---- Texte fourni

Vous invitez des jeunes artistes sur votre album. Êtes-vous sensible et attentif à ce que la jeunesse crée sur le continent ?
Oui ! C’est pour cela qu’on les retrouve sur le disque. Tous incarnent cette musique urbaine africaine, que le Nigeria a particulièrement développée. Je leur conseille de ne pas s’inspirer des Américains, je n’ai rien contre eux, mais en Afrique on a des bases tellement riches : il faut qu’ils se servent de ce terreau, de ces racines ! Nous avons de grandes compositions, des valeurs, des éléments qu’ils peuvent réactualiser. C’est le cas ici : quand on entend « Birima », qui a plus de quinze ans, reprise par Seinabo Sey et sa voix extraordinaire, à sa demande en plus… Ça montre que les jeunes ont compris qu’ils disposent de greniers ! 
 
Votre vocation s’est imposée de manière précoce : dès l’âge de 13 ans, vous chantiez, déterminé à en faire votre métier. Comment l’expliquez-vous ?
Je ne sais pas. Rien n’a été calculé, il n’y avait pas de projet, d’objectif. Mais c’est vrai que je viens d’une famille griotte, du côté de ma mère. Les griots sont des conteurs, des chanteurs. Il y avait un conflit, mon père voulait que je continue mes études car ni lui ni ma mère n’avaient eu cette opportunité. Mais j’avais cette passion de chanter. Et quand après, ça devient votre métier, you are a happy man ! Même si cet héritage ne suffit pas, il faut beaucoup travailler. Et j’ai fait des rencontres extraordinaires, vécu des expériences, j’ai voyagé un peu partout au niveau sonore. Cela a enrichi ma musique.

--------
---- Données fournies

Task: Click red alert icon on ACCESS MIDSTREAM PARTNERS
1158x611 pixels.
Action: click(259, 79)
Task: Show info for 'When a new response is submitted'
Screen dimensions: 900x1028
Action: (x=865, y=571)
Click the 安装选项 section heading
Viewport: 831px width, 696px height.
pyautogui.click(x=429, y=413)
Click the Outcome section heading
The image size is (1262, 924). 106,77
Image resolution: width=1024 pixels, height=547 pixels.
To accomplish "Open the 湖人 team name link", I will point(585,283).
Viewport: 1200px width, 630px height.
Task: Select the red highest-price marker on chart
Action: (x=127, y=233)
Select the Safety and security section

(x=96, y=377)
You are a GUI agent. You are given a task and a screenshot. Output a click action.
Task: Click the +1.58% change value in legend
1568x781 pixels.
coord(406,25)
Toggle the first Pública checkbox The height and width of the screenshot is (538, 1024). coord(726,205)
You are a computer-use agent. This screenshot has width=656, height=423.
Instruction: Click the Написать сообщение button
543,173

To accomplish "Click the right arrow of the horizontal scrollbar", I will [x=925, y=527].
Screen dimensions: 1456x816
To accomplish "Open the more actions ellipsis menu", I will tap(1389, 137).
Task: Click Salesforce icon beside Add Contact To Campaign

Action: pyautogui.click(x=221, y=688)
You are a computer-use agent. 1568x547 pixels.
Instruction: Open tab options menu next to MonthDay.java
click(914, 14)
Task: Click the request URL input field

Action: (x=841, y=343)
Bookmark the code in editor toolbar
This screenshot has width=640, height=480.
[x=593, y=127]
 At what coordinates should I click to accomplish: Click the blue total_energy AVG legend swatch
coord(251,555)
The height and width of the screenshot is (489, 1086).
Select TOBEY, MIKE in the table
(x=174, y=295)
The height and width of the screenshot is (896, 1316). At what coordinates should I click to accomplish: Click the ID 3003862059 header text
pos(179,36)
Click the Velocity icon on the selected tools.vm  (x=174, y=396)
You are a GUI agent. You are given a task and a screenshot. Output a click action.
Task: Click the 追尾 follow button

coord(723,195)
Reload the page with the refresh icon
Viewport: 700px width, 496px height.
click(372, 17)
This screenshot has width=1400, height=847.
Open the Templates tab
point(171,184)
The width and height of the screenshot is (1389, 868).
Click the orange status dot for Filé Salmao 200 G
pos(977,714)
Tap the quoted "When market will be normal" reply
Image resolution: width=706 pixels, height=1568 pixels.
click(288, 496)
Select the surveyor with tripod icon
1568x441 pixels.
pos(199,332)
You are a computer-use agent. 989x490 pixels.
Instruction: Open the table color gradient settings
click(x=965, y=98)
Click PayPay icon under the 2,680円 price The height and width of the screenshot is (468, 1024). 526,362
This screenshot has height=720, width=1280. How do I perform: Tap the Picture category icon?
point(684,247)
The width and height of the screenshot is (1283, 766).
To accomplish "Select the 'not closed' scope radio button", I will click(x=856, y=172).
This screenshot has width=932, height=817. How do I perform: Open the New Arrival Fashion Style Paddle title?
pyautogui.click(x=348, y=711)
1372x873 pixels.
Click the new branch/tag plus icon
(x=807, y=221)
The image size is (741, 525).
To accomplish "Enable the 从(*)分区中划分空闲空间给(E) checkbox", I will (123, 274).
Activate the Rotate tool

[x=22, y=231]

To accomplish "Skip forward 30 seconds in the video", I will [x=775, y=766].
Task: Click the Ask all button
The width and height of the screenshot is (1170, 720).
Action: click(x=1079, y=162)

--------

Recopiez à l'identique la partie de l'entretien qui débute par les mots « Vous invitez des » et s'achève sur « de greniers ! ».

Vous invitez des jeunes artistes sur votre album. Êtes-vous sensible et attentif à ce que la jeunesse crée sur le continent ?
Oui ! C’est pour cela qu’on les retrouve sur le disque. Tous incarnent cette musique urbaine africaine, que le Nigeria a particulièrement développée. Je leur conseille de ne pas s’inspirer des Américains, je n’ai rien contre eux, mais en Afrique on a des bases tellement riches : il faut qu’ils se servent de ce terreau, de ces racines ! Nous avons de grandes compositions, des valeurs, des éléments qu’ils peuvent réactualiser. C’est le cas ici : quand on entend « Birima », qui a plus de quinze ans, reprise par Seinabo Sey et sa voix extraordinaire, à sa demande en plus… Ça montre que les jeunes ont compris qu’ils disposent de greniers !